La condivisione del cibo è un tempo per il prossimo. E’ fonte di relazione. E’ accoglienza dell’altro. E’ ascolto di chi ti sta accanto. Consumare il pasto insieme è un’azione fortemente evocatrice e simbolica che rimanda alla vitalità di segni e valori religiosi. Racconta e rivela il rapporto e il legame stabiliti con l’altro e con l’Alto“.

Anche nelle Sacre Scritture è forte il riferimento al cibo e al momento della sua condivisione. Vogliamo dimenticare che Gesù ha voluto congedarsi dai suoi discepoli invitandoli ad una cena?
E che ancora prima parla di pesci e di pane e che paragona la nostra vita di cristiani al lievito che fermenta e cresce?
Ma anche nell’Antico Testamento un frutto, la mela, diventa un simbolo ed è la manna ad sollevare il popolo d’Israele dalla fatica e dalle sofferenze del viaggio verso la Terra Promessa.

Non può non colpire l’augurio che Papa Francesco rivolge ai suoi fedeli ogni domenica: “Buon pranzo!”.
Si, perchè il pranzo in famiglia rappresenta la serenità dell’essere tutti insieme attorno ad una tavola a gustare cibi che sono stati preparati con amore.

Nel “Buon Pranzo” domenicale di Francesco leggiamo l’invito a recuperare la sacralità degli alimenti. E la sollecitazione a vivere una relazione sacra, serena ed equilibrata con il cibo“.

Questo mi colpisce molto.
Il cibo, spesso visto come qualcosa semplicemente da ingurcitare per sostentarci, per non ammalarci, per essere forti fisicamente, ha invece un valore mentale, spirituale.

Il libro è un viaggio  che ripercorre le tappe della vita di Papa Fancesco in relazione al cibo; cibo che lui conosce molto bene, in quanto prima di laurearsi in filosofia e teologia, si è diplomato in Chimica dell’Alimentazione.
La sua famiglia è originaria del Piemonte, dell’Alta Langa e allora è bello leggere….” “Ricordo che per carnevale, quando eravamo bambini, la nonna ci faceva dei biscotti, ed era una pasta sottile sottile quella che faceva. Poi la buttava nell’olio e quella pasta si gonfiava, si gonfiava e, quando noi incominciavamo a mangiarla, era vuota“. Erano le bugie astigiane, leggere e morbide, grandi ma che dentro non avevano niente.
La cucina e il cibo svelano e rivalutano le nostre radici.

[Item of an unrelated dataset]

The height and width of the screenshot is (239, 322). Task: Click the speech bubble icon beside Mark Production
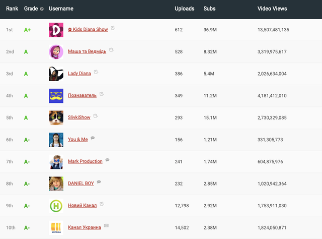tap(108, 161)

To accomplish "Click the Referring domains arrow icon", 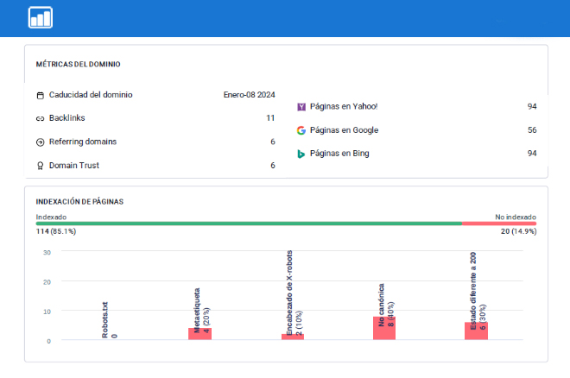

I momenti belli, per il nostro Papa sono quelli che condivide con poveri…
Mi piace sedermi alla tavola dei poveri, perchè servono il cibo e condividono il cuore. A volte invece chi ha di più condivide solo il cibo…
Riflettiamo su queste parole.

Non l’ho letto ancora tutto ma ho voluto parlarne subito perchè è un libro che trasmette gioia e serenità, come il nostro Papa.
E lo fa anche il relazione ad un argomento, quello del cibo, che ultimamente è diventato oggetto di fastidiosi e insistenti programmi televisivi ( almeno per me, non so cosa ne pensiate voi).
Recuperare il senso e il valore di un cibo semplice e cucinato con amore, senza competizione.

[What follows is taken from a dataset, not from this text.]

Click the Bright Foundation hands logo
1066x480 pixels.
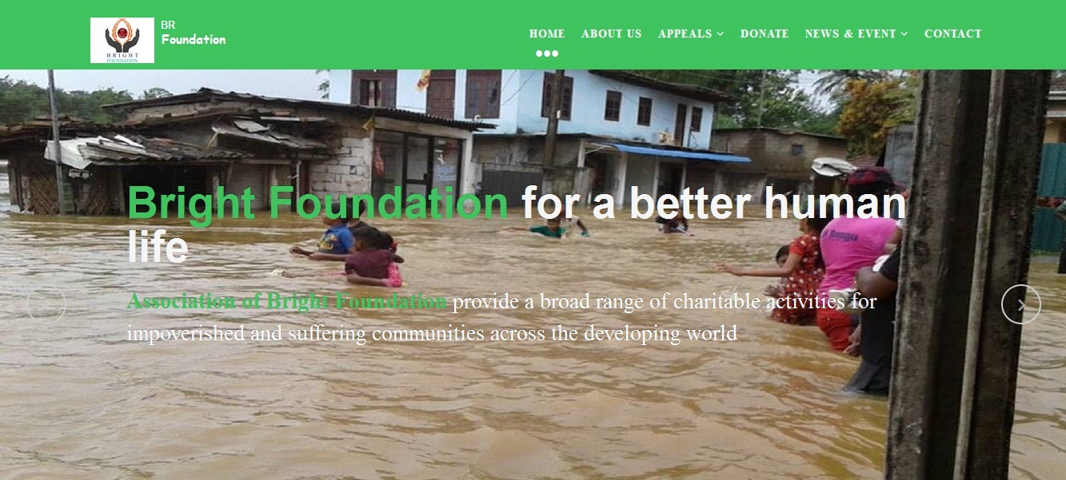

Senza scordarci che avere il cibo non è così scontato. Ecco perchè prima di ogni pranzo e cena, insieme alla mia famiglia, io ringrazio Dio per quel cibo che è presente sulla mia tavola.
Ecco perchè è doveroso non sprecare il cibo perchè … “con il cibo non si scherza” e perchè ” da bambini, a casa, quando il pane cadeva, ci insegnavano a prenderlo subito e a baciarlo perchè rappresentava l’amore di Dio per te“.
A questo proposito suggerisco la lettura anche dell’Enciclica “Laudato si” in cui il Papa esorta a non forzare la produzione per aumentare le quantità ma ad attuare delle strategie su come distribuire il cibo nel modo giusto e corretto, tutelando la biodiversità e la sostenibilità ambientale della filiera alimentare.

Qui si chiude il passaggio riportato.